What this task involves: In the material below, begin at the line that has "You are a computer-use agent. Viewport: 753px" and stop after the line that has "coord(713,28)". Rewrite those lines with "snapshot" changed to "photo" and everything else unchanged, and leave the pictures out of your answer.

Data entries:

══════

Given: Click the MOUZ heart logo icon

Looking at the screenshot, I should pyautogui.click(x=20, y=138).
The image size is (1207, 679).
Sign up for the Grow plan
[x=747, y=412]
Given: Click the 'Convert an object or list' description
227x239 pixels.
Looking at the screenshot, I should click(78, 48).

══════

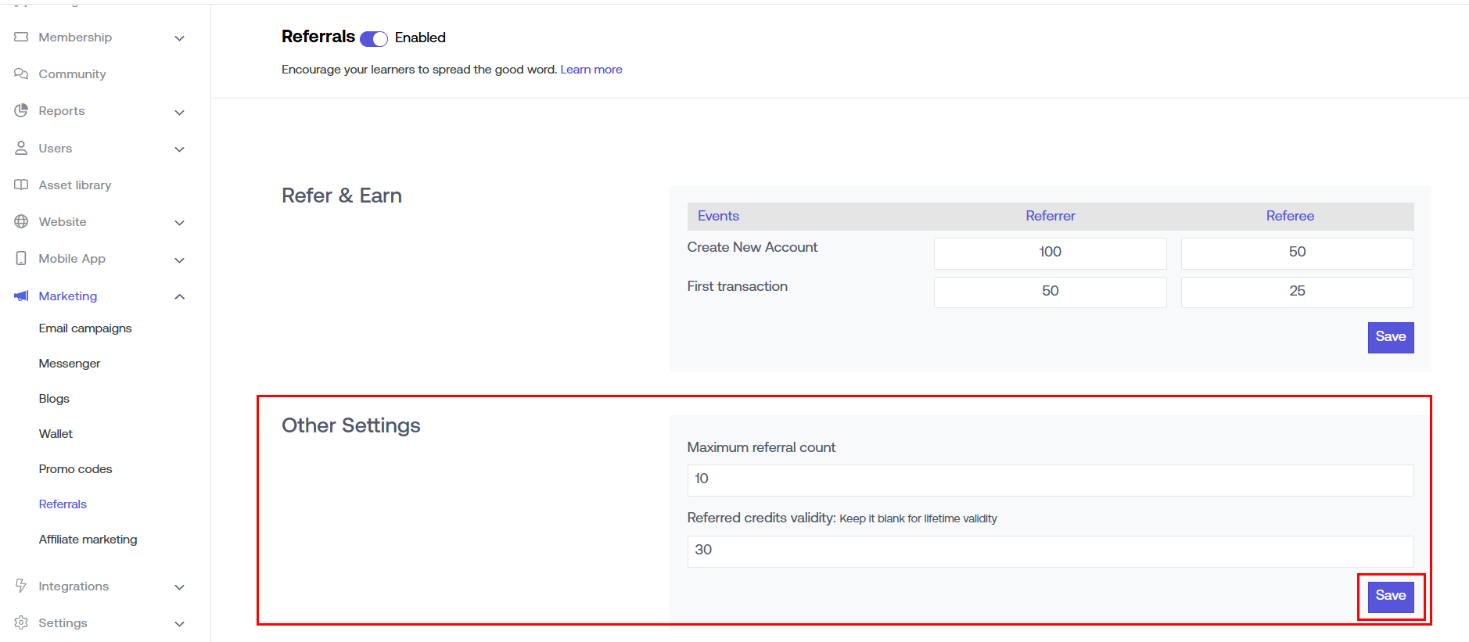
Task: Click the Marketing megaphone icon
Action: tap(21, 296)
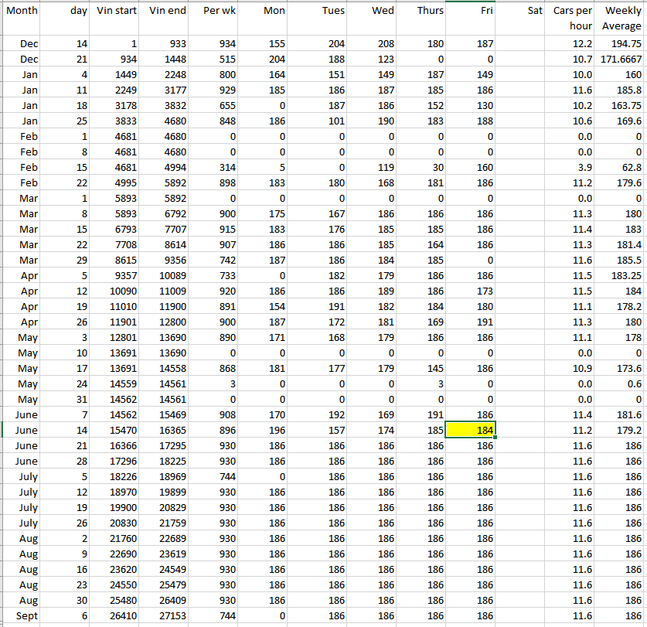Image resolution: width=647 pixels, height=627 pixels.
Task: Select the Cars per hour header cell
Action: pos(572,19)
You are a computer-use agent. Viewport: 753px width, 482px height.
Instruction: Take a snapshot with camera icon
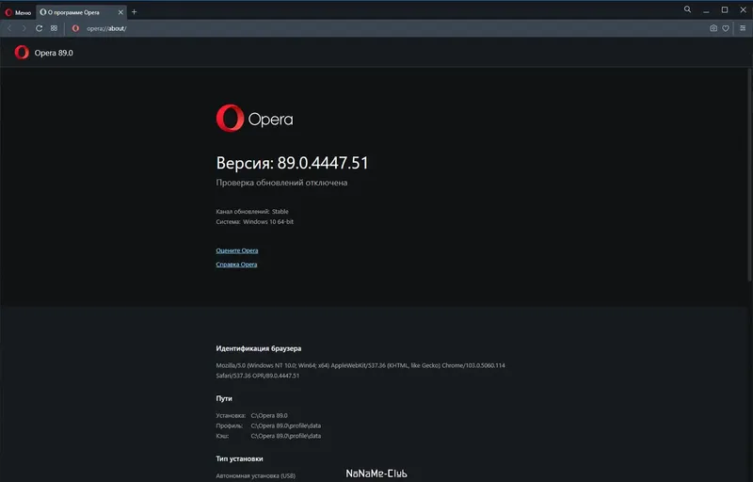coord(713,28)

══════

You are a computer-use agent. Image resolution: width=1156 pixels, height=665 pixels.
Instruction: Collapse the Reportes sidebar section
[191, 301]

══════

Solution for this problem:
You are a computer-use agent. Viewport: 753px width, 482px height.
Instruction: Take a photo with camera icon
coord(713,28)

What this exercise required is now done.